Specializes in mental health; hangover remedies.
So yes, if someone is obsessed about cars to the point at which they are no longer eating, bathing, walking into streets or any number of actions that can harm themselves then they would meet criteria for acute intervention and stabilization.

Nice answer.

Interventions to re-establish functioning should be least restrictive and person-centered.

So to SweetLemon -

If staff are removing the focus of his delusional behaviour (ie turning off the light) has anyone talked to him about it and how he feels about the light being turned off? What are his reactions; both behavioural and cognitive? Is there a consistent approach and routine to the intervention?

I am doing my Psych clinicals as I write, I'm on a break...I just asked my RN a questions and she said she didn't have time to "deal with a student" I am an RN student hoping to go into the Behavioral Health field. I am so irritated right now. I am here to learn, help, interact...i would love to chart, watch charting, pass a med or 2? but I got nothing.
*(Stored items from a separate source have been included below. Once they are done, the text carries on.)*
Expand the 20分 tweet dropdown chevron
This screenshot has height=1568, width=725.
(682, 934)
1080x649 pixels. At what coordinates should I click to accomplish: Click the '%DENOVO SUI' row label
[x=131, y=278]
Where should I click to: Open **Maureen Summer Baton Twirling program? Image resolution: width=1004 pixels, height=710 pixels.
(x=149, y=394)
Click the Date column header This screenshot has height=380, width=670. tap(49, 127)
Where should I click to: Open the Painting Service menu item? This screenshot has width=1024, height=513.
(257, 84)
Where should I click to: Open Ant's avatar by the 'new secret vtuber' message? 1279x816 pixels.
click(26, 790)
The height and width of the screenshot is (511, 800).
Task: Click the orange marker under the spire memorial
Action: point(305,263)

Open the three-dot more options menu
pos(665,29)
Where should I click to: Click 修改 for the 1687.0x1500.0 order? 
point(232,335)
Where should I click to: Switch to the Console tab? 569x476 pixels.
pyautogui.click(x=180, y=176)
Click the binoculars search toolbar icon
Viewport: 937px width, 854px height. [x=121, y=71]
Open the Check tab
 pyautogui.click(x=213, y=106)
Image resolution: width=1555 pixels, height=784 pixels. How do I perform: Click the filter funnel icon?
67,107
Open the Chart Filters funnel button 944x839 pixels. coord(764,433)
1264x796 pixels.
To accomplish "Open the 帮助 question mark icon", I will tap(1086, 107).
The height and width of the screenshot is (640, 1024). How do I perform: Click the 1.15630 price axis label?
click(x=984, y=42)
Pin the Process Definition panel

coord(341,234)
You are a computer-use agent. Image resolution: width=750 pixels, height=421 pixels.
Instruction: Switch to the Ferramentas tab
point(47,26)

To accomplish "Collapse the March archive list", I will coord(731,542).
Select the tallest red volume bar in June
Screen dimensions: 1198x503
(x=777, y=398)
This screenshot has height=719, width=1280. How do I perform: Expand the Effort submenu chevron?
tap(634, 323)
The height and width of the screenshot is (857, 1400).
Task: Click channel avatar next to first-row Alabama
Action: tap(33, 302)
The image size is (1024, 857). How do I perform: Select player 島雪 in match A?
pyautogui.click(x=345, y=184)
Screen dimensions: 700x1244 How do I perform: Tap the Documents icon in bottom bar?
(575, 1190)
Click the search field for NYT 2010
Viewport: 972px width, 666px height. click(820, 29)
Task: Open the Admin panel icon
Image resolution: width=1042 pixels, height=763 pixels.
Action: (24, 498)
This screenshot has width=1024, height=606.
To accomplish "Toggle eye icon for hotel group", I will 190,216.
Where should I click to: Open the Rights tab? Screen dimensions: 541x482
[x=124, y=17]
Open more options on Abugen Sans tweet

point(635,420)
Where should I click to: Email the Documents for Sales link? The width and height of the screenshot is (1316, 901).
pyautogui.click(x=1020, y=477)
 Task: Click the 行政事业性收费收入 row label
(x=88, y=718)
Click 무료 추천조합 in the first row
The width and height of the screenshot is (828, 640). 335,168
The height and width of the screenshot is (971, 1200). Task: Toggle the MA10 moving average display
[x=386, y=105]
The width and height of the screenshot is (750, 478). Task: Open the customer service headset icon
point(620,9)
I have less than a week here and she won't help me with anything. it's a true bummer.

v8grrl

Specializes in psychiatric, rehab.

Yeah well, remember the phrase "nurses eat their young"? Sadly its often true.

I can't advise you more then saying that you are going to have to be your own best advocate. Unfortunately in nursing you only seem to get what you demand.

Specializes in behavioral health.

You can be the nurse who is different!

It is a bummer. I knew that I wanted to work psych after doing behavioral health tech work, not after nursing school rotations. I did BHT PRN for an agency. I'm not sure what is up with psych and students.

Specializes in critical care; community health; psych.

Nowhere else in the medical community is confidentiality stressed more than in psych. I believe many nurses feel uncomfortable sharing information on the MAR. Other members of the treatment team reinforce the belief that nursing students are outsiders and therefore not privy. It's like someone posted a sign "no trespassing" and the nurses are the messengers. Nursing instructors are sensitive to the subtle and not so subtle signals that are sent

As for myself, I invite students. I know they are bound by the same rules of confidentiality as am I. When students come onto the unit, the temperature of the unit comes down. Patients are better served. Charge nurses have mixed feelings about students being on the unit and in the nurses station. I'm happy to have them and they are free to view charts. How else will they learn?

Students however are not allowed to pass meds. They may watch but that's it. Those are the rules. I don't make them. But they are the rules just the same.